> DATA RECORDS:
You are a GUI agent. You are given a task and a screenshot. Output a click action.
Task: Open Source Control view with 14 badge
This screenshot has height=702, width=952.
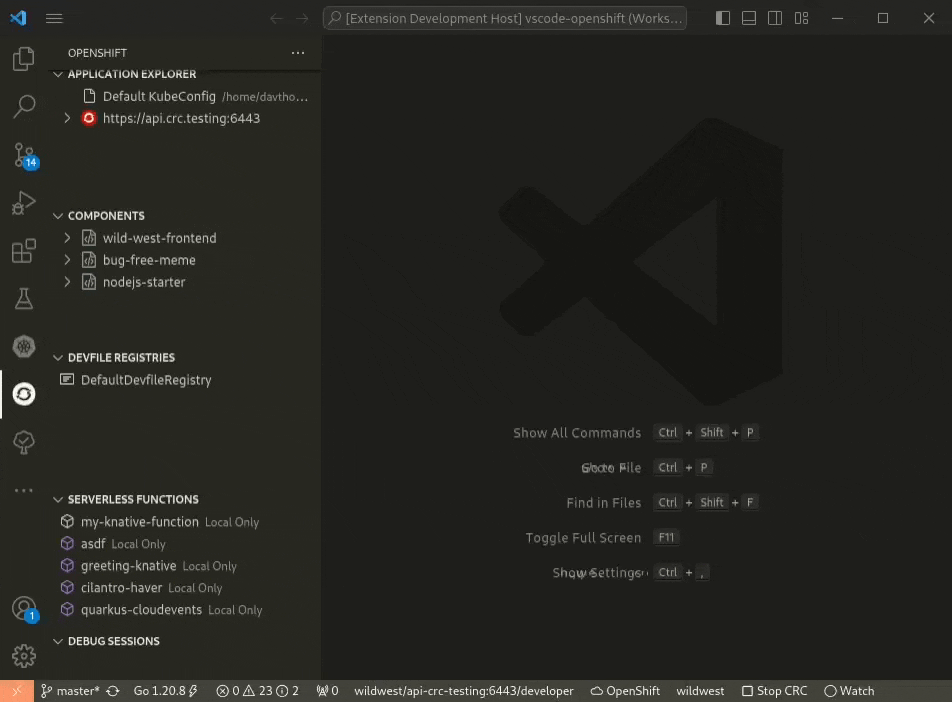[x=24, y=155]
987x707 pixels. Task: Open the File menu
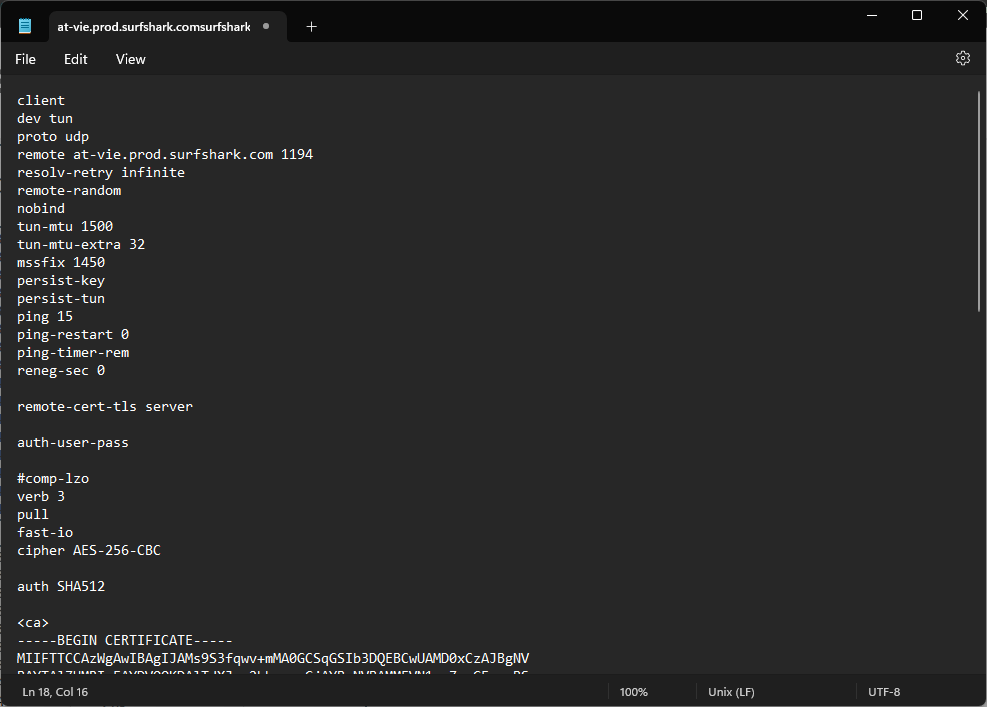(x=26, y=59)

...

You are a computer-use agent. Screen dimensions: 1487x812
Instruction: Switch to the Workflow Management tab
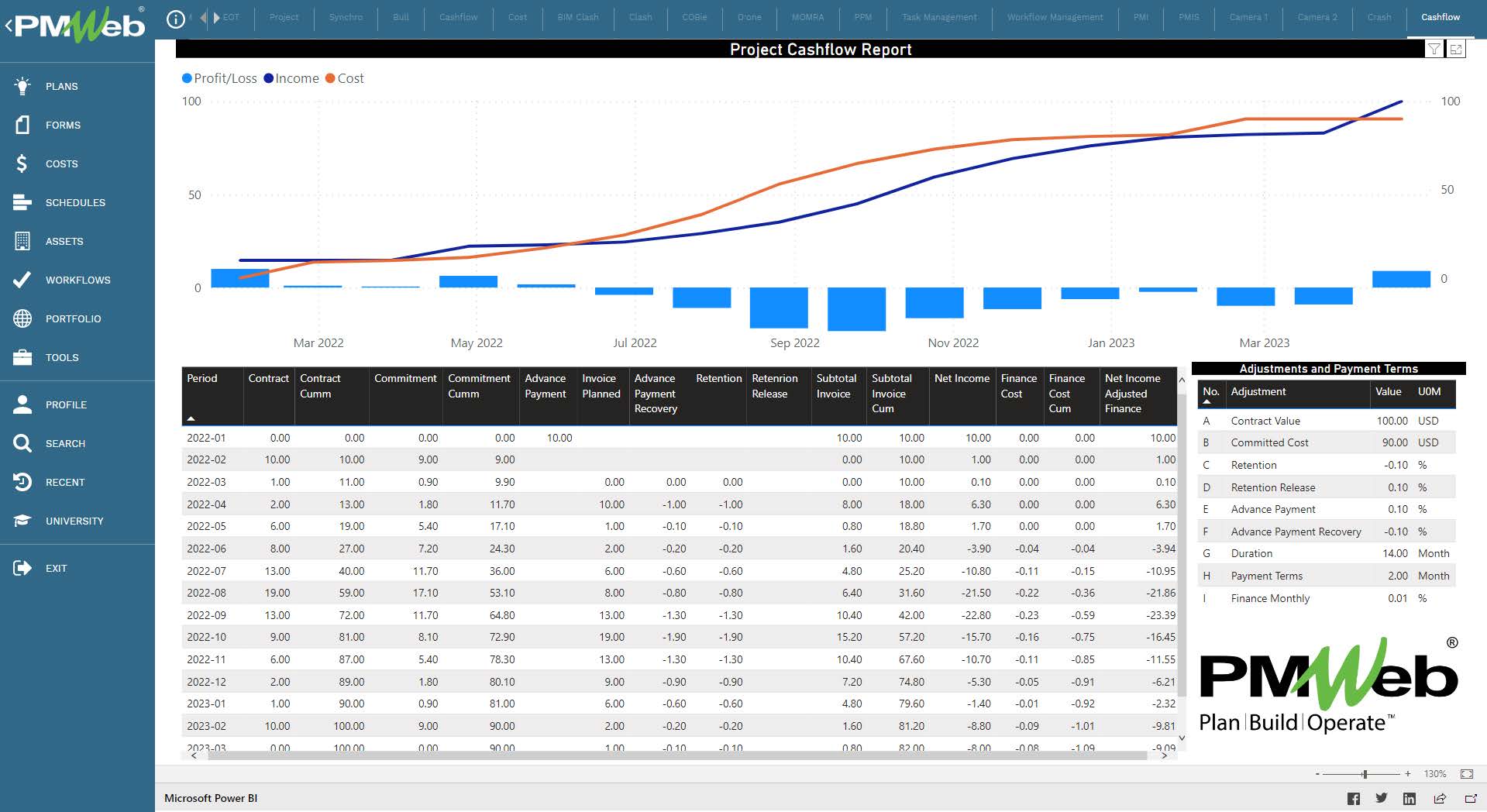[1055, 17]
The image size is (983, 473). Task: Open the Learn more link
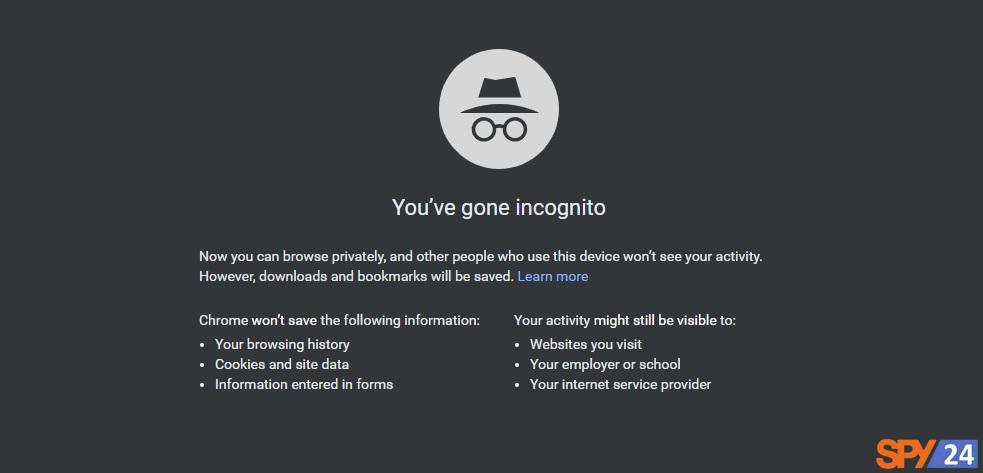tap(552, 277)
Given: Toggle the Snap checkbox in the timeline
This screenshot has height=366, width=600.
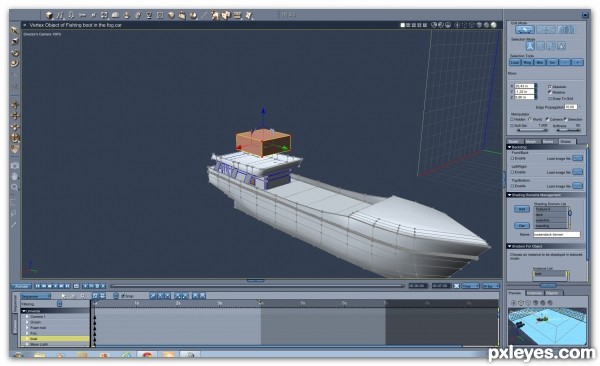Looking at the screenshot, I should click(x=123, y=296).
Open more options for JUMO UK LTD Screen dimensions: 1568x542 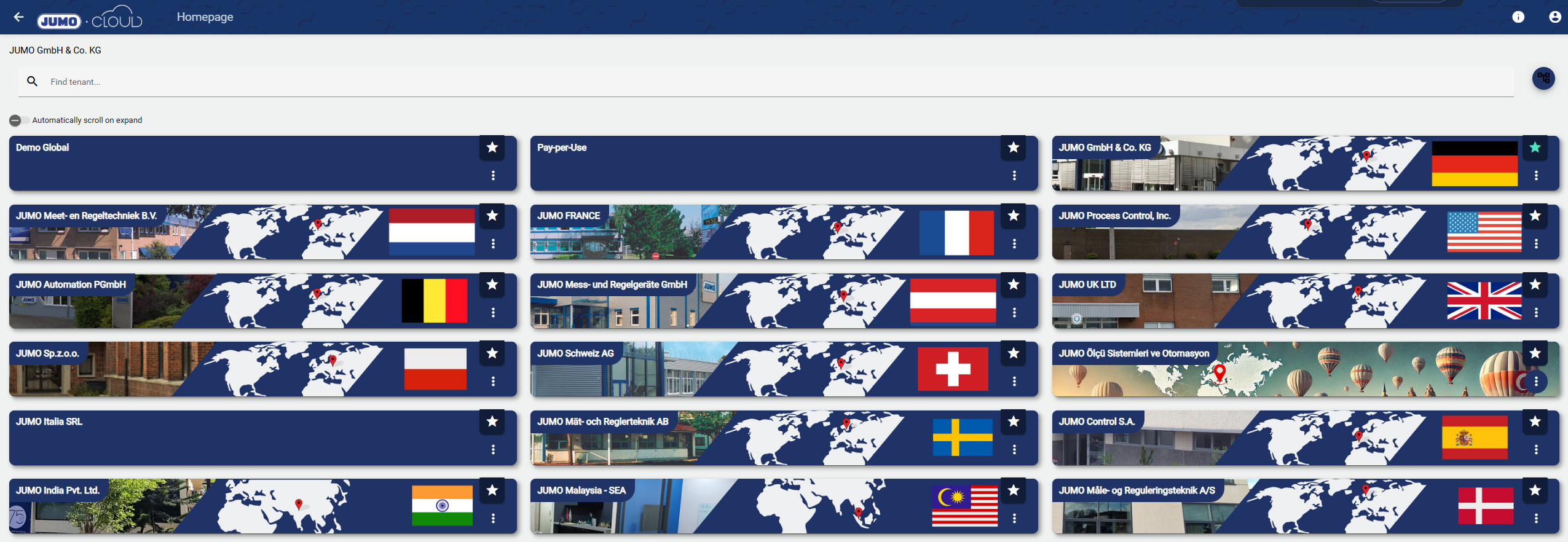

---

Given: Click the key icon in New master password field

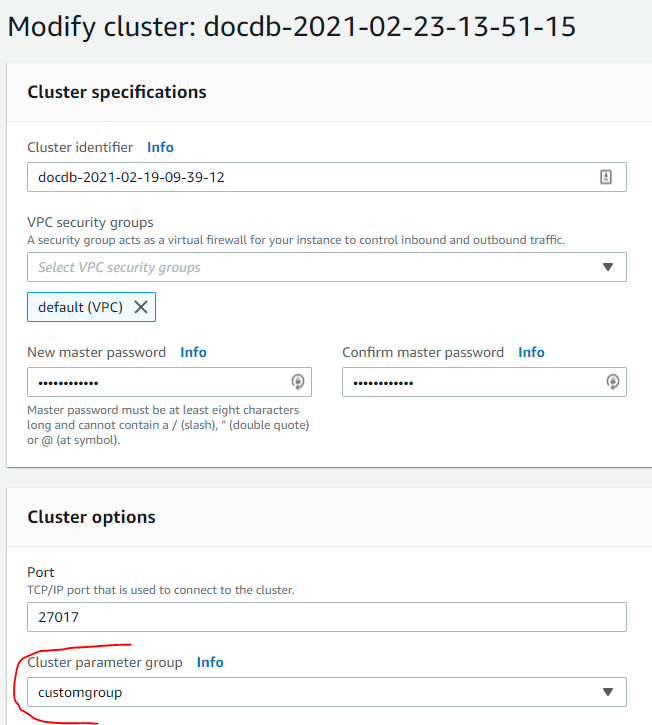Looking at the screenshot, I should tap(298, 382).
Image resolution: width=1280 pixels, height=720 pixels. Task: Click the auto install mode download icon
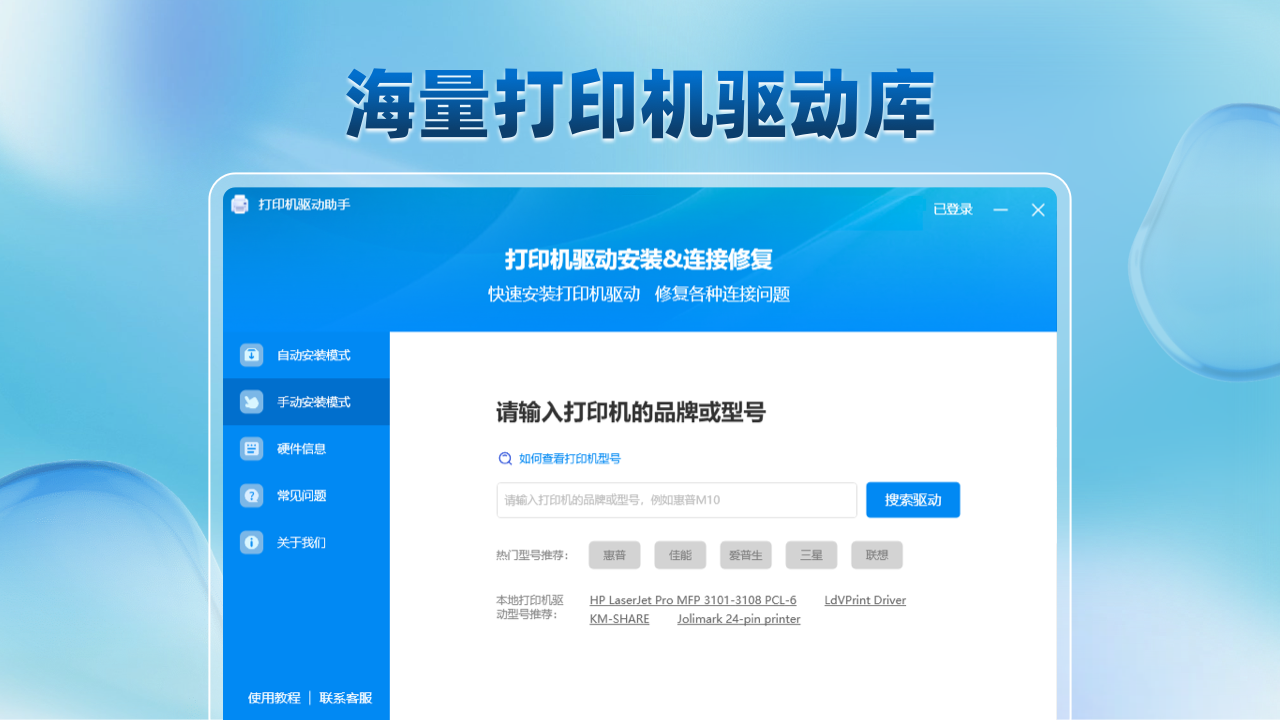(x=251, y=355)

> PROBLEM STATEMENT:
Keep to the lines above from the line with "This screenshot has height=366, width=600." to the line with "Open more options", and set down exactly those, inclusive, with nothing else and every picture left out.

> TASK RESULT:
This screenshot has height=366, width=600.
Looking at the screenshot, I should click(x=123, y=296).
Open more options for JUMO UK LTD Screen dimensions: 1568x542 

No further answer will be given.